Const. Alan McCullough and Const. Michael Jones, both with 51 Division, are charged with two counts of misconduct for neglect of duty under Ontario's Police Services Act, according to a notice of hearing.
Richey, 22, was reported missing last November in the area of Yonge and Wellesley streets.
She was found dead by her mother, Christine Hermeston, 40 metres from the place where the two officers had been called three days earlier, the notice says.
Kalen Schlatter, 21, has been charged with first-degree murder in Richey's death.
Officers 'failed' to inform supervisor of all details
"We're thankful and appreciative of the diligent work the homicide detectives have done to help bring justice to my daughter, Tess," Hermeston wrote in a statement on Tuesday.
"I have to praise the chief for keeping his word and upholding police standards. Please respect our privacy as we continue to mourn for our loss," she wrote.
Richey was last seen about 3 a.m. ET on Nov. 25, 2017, after a night out with a high school friend at Crews and Tangos, a nightclub on Church Street. She was reported missing by a family member later that day.
Both officers had received a radio call at 3:45 p.m. the next day, to check an address in relation to the Richey missing persons case.
When the officers went to the scene, they found out that the spot was the "last known location" where Richey had been seen.
"You did not search the adjoining property or immediate area thoroughly," the notice reads.
"You did not conduct a canvass of neighbours. You failed to notify a supervisory officer of all of the particulars."
Reacting to the news Tuesday, Toronto Police Association president Mike McCormack told CBC News he was surprised that the two officers were before the tribunal, saying each has been with the force for more than 15 years and each is "very professional" and "responsible."
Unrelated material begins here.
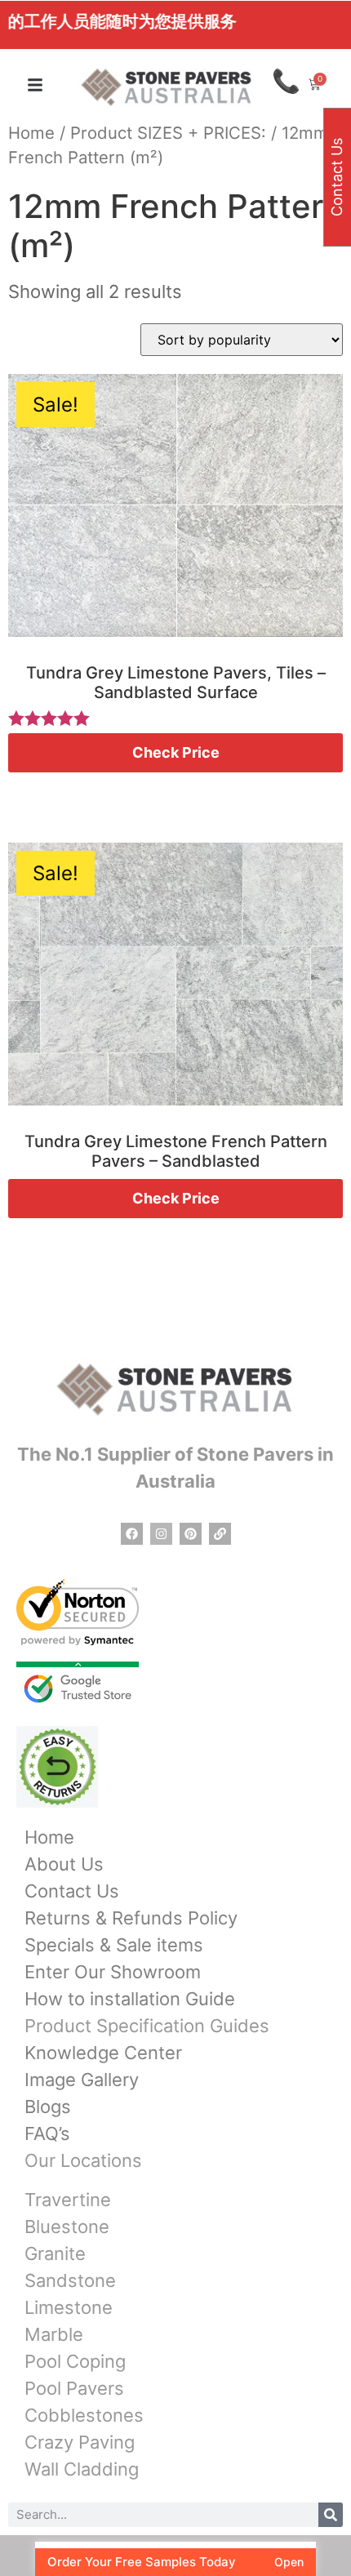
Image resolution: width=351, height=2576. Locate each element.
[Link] (220, 1534)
"We don't think it's warranted that these officers are before the tribunal. They did their jobs by the policies and procedures and we think that's what needs to be changed." McCormack said he supports a review of how the force handles missing persons cases, but that the officers shouldn't be penalized for following existing protocol.
Body found at bottom of stairwell
Hermeston and a family friend found Richey's body lying at the bottom of an outdoor stairwell, outside a building undergoing renovation, at 582 Church St. on Nov. 29, 2017.
The spot, near Dundonald Street, is northeast from where the police were called.
Hermeston drove about four hours to get to Toronto from North Bay, Ont., to search for her daughter.
Richey's cause of death was determined to be neck compression, or strangulation, and the death was ruled a homicide.
Man charged with 1st-degree murder
Schlatter was initially charged with second-degree murder, but the charge was upgraded after police said "new evidence" presented itself.
Police believe Schlatter and Richey did not know each other before the night of her death.
On Dec. 19, 2017, police released video images of a man who was allegedly seen with Richey during her final hours.
On Feb. 4, Schlatter was arrested near his home in the west end and charged in the death.
Police were criticized for their failure to find Richey in the days after her disappearance.
Her death, along with several other disappearances connected to the Gay Village, led community members to say police were not protecting them.